• **Passage shown**:
___

According to the U.S. Census Bureau’s Commodity Flow Survey (CFS), trucks transported about 71.6% of the value of all shipped cargo in the United States. Achieving this required advanced planning, load maximization, and a large fleet of trucks.
This also means that truck drivers are required to run multiple trips to maximize loads, routes, and time. With the increasing demand for cargo transportation, the question that often arises is if truck drivers are subject to forced dispatch or if they have the flexibility of rejecting assigned trips.
Forced dispatch is when truck drivers are forced to accept trips from the trucking companies they work for. In a forced dispatch scenario, truckers are not able to refuse the assigned trip, even for valid reasons. This practice is unlawful according to the Federal Motor Carrier Safety Administration (FMCSA).
While it’s understandable that trucking companies operate to maximize profits and increase truck and driver utilization, it’s not a valid reason to assign drivers a trip against their will if they have a valid reason.
Some of these reasons include but are not limited to technical difficulties with the truck, the driver’s condition, and exceeding hours of service regulations, among various others.
It’s also important to note that forced dispatch is unlawful and illegal. This practice can often lead to accidents and contributes to road hazards when truckers are forced to drive while their health or condition is compromised. In this article, we’ll take a closer look at forced dispatch and address various questions about this topic.
Is Forced Dispatch Legal?
The Federal Motor Carrier Safety Administration(FMCSA) stipulates driver coercion (and with it forced dispatch) to be unlawful and encourages all violations to be reported to the FMCSA and the United States Department of Labor.
Visit the official ruling on Prohibiting Coercion of Commercial Motor Vehicle Drivers for more information from the Federal Motor Carrier Safety Administration. This ruling was deemed final and was published on November 30, 2015, and made effective on January 29, 2016.
However, it’s important to note that there is a framework that supports driver and trip allocations. Under certain scenarios, which we will explore in the sections below, there are scenarios where drivers can reject trips that are assigned to them.
Why Trucking Companies Make Use of Forced Dispatch
Trucks play a vital role in the overall supply chain. Without trucks, a majority of deliveries would not be possible and it goes without saying that at least one truck driver is required to operate a truck for each trip.
Factors such as reduced profitability through increased gas prices, overhead costs, and driver shortages mean that trucking companies are forced to maximize trips and also employ other methods such as backhauling. This also means that truck drivers are expected to operate with increased productivity, which leads to more trips per driver.
Trucking companies may then have to assign trips to drivers that have exceeded the hours of service regulation, which states that truck drivers may not operate a truck beyond the 14th consecutive hour without having 10 consecutive hours off.
They may also have to assign drivers that are unwell, not in a position to operate a truck or assign trucks that are not in a physical condition to be driven, due to technical issues.
In these situations and under these conditions, truckers may refuse to accept a trip that was allocated to them. Although it may have negative implications on their performance and revenue, truck drivers have the right to do so.
It’s also important to understand that trucking companies in the United States operate with a profit margin between 4% to 5%. That’s one reason why trucking companies may feel required to take advantage of forced dispatch, to reduce potential losses (which is illegal).

___

• **Data excerpt**:
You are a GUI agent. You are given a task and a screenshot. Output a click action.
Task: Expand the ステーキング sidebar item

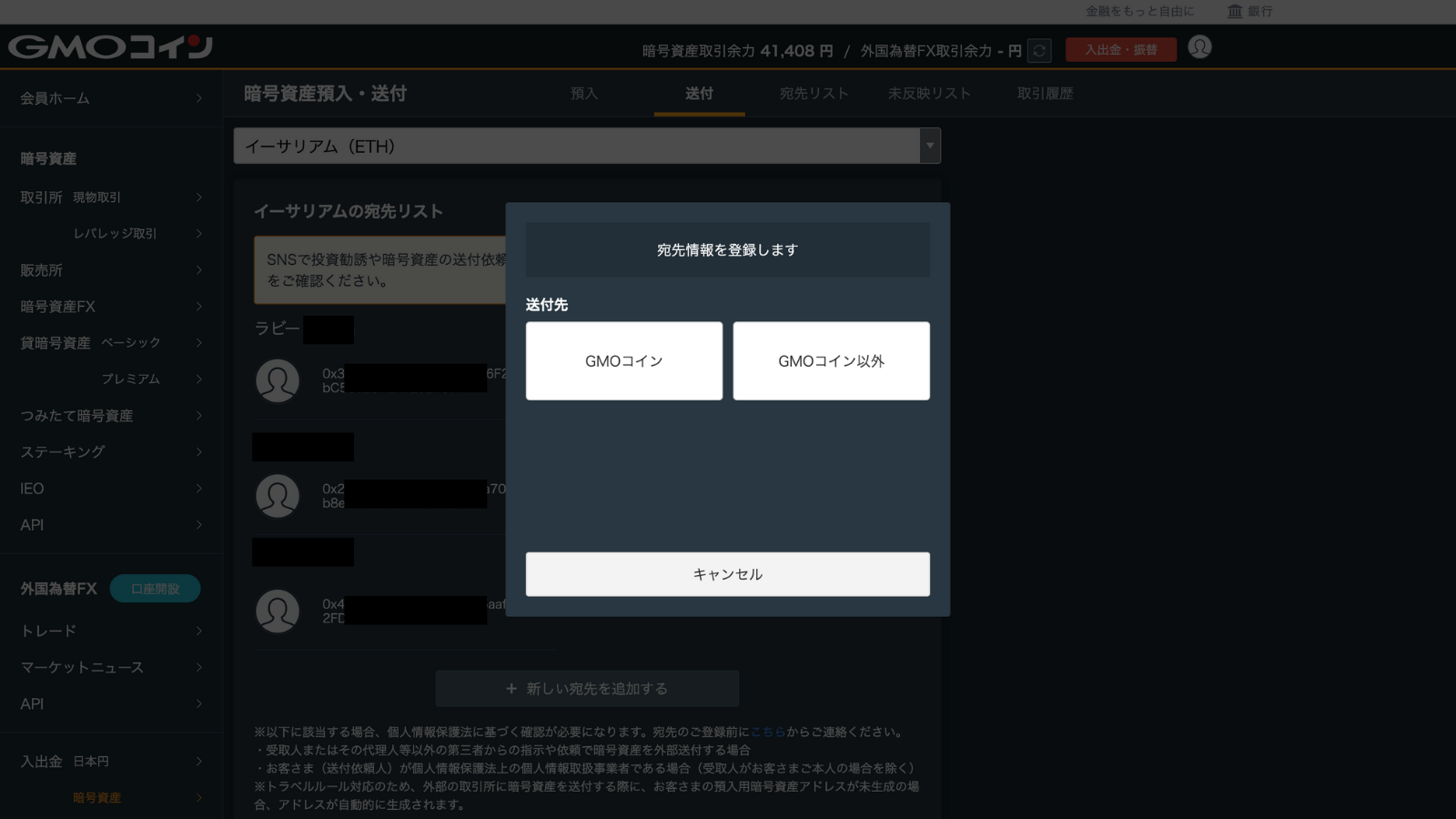(x=111, y=452)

___

• **Short problem 1**: In the forced dispatch article, on what date did the FMCSA ruling on prohibiting coercion of commercial motor vehicle drivers take effect?
• **Short problem 2**: List every factor that the forced dispatch article says pushes trucking companies to maximize trips.

• **Response 1**: January 29, 2016

• **Response 2**:
- Increased gas prices
- Overhead costs
- Driver shortages